其ノ拾九 ~瑠唯~


 瑠唯は、世莉樺の顔に向かって手を伸ばす。世莉樺は気付かない。


《……》


 瑠唯の白い手がゆらゆらと、まるで人魂のように暗闇に浮かんでいた。

 ゆっくりと、だが確実に瑠唯の手が世莉樺に触れようと伸ばされていく。

 窓の外で雷鳴が鳴り、瑠唯の腕が、レモンのように黄色いパーカーが映し出される。

 眠っている世莉樺は、瑠唯に気付く様子もない。


「ん……」


 無意識に発したであろう一文字と共に、一瞬だけ世莉樺の眉間が狭まる。

 彼女の顔が、白いシーツの上に広がった茶髪と共に少しだけ動く。


《……》


 瑠唯は一度、戸惑うように表情を変化させる。

 世莉樺に向かって伸ばされていた腕が、一旦停止する。

 しかし、世莉樺がそれ以上の反応を示さなかった事を確認し、瑠唯は再び手を伸ばし始めた。

 少しずつ少しずつ、瑠唯の小さな手が世莉樺の顔との距離を狭めていく。

 そして、瑠唯の指が世莉樺の頬に触れようとした瞬間だった。

 突如部屋の電気が点き、暗闇だった世莉樺の自室が明るく照らされる。


《!》


 瑠唯は、弾かれるように後ろを振り返った。

 ドアの横に備えられた電気のスイッチに、手を被せている少年が居る。

 炬白だ。


「……!」


 彼は険阻な面持ちを瑠唯に向け、叫んだ。


「姉ちゃん!」


 部屋中に届き渡る程の音量で、世莉樺の名前を叫ぶ。

 眠っている彼女を起こす事に、内心炬白は罪悪感のような感情を持っていた。
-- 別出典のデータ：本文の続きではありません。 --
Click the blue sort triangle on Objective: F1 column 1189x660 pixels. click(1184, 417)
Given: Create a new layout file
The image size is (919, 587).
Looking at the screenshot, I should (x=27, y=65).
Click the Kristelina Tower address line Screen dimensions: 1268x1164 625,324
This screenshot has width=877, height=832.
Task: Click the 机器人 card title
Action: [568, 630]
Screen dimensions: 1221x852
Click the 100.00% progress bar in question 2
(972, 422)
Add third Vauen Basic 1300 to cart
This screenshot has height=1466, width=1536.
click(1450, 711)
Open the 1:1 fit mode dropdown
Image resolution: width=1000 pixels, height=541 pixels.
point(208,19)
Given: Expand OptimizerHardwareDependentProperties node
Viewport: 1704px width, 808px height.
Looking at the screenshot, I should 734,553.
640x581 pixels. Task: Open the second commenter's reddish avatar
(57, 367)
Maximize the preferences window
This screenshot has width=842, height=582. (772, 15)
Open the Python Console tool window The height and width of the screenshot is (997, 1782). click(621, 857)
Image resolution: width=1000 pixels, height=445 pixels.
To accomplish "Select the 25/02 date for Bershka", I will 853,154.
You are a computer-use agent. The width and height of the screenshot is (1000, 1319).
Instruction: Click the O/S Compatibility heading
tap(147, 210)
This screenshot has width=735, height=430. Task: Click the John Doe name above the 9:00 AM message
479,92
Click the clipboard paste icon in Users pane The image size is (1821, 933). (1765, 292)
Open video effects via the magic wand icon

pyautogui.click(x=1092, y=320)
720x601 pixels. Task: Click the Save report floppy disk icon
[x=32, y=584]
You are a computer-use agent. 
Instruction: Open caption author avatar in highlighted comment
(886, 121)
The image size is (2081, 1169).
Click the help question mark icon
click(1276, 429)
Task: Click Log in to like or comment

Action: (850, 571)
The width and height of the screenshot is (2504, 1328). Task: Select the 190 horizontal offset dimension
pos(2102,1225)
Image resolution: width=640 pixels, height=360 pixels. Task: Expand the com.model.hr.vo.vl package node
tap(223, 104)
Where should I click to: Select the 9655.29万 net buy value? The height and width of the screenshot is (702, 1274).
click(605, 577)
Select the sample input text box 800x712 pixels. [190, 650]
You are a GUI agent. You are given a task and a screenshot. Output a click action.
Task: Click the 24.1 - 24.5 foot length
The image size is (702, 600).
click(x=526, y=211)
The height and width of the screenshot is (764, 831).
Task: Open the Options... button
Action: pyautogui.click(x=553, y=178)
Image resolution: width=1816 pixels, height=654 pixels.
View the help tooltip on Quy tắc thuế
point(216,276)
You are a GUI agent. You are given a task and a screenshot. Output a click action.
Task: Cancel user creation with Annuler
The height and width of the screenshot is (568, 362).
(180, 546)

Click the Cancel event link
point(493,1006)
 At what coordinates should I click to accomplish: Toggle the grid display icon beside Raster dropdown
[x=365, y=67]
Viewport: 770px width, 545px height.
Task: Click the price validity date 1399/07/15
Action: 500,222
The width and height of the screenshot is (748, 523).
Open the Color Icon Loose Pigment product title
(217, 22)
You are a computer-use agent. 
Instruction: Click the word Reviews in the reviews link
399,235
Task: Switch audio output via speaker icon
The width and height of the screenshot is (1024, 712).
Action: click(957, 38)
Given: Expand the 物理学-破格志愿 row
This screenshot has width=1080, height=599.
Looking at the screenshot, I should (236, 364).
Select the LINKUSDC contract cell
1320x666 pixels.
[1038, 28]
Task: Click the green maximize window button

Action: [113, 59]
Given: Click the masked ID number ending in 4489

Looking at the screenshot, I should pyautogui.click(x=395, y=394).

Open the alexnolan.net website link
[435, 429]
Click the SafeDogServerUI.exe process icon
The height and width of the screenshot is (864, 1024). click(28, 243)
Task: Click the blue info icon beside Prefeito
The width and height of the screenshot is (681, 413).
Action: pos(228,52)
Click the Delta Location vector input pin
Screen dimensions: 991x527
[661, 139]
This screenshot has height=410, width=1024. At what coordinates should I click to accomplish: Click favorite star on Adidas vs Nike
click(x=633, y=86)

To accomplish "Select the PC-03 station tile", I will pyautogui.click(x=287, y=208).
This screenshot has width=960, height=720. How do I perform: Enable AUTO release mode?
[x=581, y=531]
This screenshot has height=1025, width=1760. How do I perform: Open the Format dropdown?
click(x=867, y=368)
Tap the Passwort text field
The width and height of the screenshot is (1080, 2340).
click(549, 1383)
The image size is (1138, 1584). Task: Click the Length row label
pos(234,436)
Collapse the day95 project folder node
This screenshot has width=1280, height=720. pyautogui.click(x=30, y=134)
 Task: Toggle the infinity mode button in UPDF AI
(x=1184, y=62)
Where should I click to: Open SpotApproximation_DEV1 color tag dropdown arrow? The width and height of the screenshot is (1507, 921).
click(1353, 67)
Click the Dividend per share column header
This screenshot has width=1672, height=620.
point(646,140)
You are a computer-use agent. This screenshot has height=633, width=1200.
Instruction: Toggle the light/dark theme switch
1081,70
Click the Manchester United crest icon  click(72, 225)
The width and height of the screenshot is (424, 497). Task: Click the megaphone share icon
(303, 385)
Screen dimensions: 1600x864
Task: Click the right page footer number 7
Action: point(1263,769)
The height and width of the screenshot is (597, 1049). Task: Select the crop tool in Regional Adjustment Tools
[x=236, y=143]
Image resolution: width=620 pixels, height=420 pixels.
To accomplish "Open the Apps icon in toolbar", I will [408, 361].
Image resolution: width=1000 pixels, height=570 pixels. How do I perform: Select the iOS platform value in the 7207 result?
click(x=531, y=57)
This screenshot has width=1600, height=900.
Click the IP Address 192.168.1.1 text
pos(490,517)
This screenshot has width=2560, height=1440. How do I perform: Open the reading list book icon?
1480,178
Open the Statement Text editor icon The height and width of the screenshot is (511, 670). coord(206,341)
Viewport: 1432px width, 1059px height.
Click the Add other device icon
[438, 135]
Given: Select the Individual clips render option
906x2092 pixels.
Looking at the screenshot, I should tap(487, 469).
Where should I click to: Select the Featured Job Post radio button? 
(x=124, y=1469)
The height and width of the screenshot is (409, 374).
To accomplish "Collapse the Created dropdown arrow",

しかし、そんな事を考慮している状況では無い。


「!?」


 炬白の叫び声によって、世莉樺は一瞬で夢の中から引き戻される。

 反射的に、彼女は布団の上で身を起こす。寝ぼけ眼だったが、彼女は直ぐに部屋の様子に違和感を感じた。


(部屋の電気……? 何で点いて……)


 就寝する前に、部屋の電気は間違いなく消したはず。

 消したはずの電気が何故、点いているのか。

 しかし目の前に居る少女を視認した瞬間、世莉樺の疑問はかき消される。残留していた眠気も、一緒に。


「ひっ!?」


 世莉樺の意思と関わりなく、彼女の喉から声が漏れる。

 その原因は、彼女の目の前に居る黄色いパーカーに、横にボリュームを持ったショートヘアを持つ少女――瑠唯だ。

 小学校での出来事が、世莉樺の頭に蘇る。


「や、やだ……! やだっ!」


 どうして、瑠唯が自分の部屋に居るのか。まさか、自分を殺す為に追って来たのか。

 錯乱するような精神状態に陥りつつ、世莉樺は布団を蹴散らしながら後ずさった。しかし、直ぐに部屋の壁に背中が当たってしまう。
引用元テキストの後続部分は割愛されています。